Schemes split on merits of in-house drawdown provision

The introduction of freedom and choice in 2015 gave savers much greater flexibility in how they accessed their pensions – allowing many to take advantage of drawdown for the first time.

Yet, while an increasing number of occupational defined contribution scheme members want to take advantage of drawdown, not all schemes give them access to it – meaning they have to transfer their pension to another provider should they wish to use these flexibilities.

However, the pensions landscape continues to evolve – and increasing numbers of occupational schemes are deciding that providing no access to drawdown, the so-called ‘do nothing approach’, is no longer appropriate.

Professional Pensions’ latest Pensions Buzz research – which polled 107 scheme trustees, managers and consultants on the question of should more DC schemes provide in-house drawdown options for members? – echoes this trend.

Commenting on the research findings, Professional Pensions editor-in-chief Jonathan Stapleton said: “Our research suggests there has been a significant shift over the past 12 months and an increasing number of schemes are starting to move away from the ‘do nothing’ approach and are considering either facilitating drawdown for members or even providing it in-house.”

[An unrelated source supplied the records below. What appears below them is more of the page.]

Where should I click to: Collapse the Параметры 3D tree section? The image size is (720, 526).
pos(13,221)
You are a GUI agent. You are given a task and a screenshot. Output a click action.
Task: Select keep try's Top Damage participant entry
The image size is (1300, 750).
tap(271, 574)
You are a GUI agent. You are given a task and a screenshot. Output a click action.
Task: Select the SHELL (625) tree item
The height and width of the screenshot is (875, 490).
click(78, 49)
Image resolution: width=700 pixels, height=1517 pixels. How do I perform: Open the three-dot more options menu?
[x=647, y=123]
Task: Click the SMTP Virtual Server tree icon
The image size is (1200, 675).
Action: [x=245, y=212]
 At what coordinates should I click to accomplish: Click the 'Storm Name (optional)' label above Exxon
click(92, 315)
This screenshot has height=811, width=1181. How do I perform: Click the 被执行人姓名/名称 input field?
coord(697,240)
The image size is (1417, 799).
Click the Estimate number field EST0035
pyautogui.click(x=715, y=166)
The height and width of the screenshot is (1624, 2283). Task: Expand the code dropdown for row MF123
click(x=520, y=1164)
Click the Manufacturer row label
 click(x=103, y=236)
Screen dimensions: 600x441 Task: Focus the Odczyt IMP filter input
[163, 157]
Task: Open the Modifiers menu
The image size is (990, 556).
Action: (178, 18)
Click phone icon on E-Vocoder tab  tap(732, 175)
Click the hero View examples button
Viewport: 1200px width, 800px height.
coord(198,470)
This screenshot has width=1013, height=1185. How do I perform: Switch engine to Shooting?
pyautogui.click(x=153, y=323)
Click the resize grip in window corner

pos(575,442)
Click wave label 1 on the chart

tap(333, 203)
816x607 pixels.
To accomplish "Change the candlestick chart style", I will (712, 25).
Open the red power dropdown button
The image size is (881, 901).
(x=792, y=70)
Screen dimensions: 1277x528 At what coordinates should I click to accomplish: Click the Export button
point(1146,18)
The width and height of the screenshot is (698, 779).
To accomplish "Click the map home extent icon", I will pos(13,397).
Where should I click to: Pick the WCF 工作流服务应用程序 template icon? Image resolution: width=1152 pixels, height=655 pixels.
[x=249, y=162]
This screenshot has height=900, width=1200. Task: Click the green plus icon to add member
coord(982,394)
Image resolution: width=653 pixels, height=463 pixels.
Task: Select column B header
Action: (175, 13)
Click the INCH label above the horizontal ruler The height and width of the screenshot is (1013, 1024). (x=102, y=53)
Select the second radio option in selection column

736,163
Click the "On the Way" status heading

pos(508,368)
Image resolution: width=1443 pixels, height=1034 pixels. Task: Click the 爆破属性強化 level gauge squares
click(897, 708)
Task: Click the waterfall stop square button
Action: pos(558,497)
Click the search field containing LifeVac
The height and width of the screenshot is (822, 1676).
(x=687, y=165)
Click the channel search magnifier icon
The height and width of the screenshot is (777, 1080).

The Buzz research found opinion is now more evenly split on the issue with around a quarter of respondents believing more DC schemes should provide in-house drawdown options for members.

Among respondents, the admin burden and associated cost of providing some sort of drawdown option to members ranked highly as concerns. But the possible effects of longer life expectancies and the availability of technology to make drawdown options cheaper ranked as reasons to put in-house facilities in place.





The no vote is still strong, however. One pension manager, commenting on the understanding of anonymity, said: “The employer provides a solution based on what it believes is appropriate for their staff. You can’t have legislators coming along saying you have to do this and that. All of this puts an increased cost on an employer to change their in-house pension operation. To make even the slightest change comes at a significant cost. There are plenty of solutions out there from other providers who can provide that drawdown facility.”

Another respondent said: “I’m still not fully formed on the thinking behind [in-house drawdown options]. Administratively it’s difficult to do and there’s a good chance someone will land a cap on charges which will be a problem.”

The market is clearly more divided on this issue than it was 12 months ago. But does current sentiment represent a new normal, or will the provision of in-house drawdown soon be favoured by the majority?

We’ll continue to monitor the situation with interest.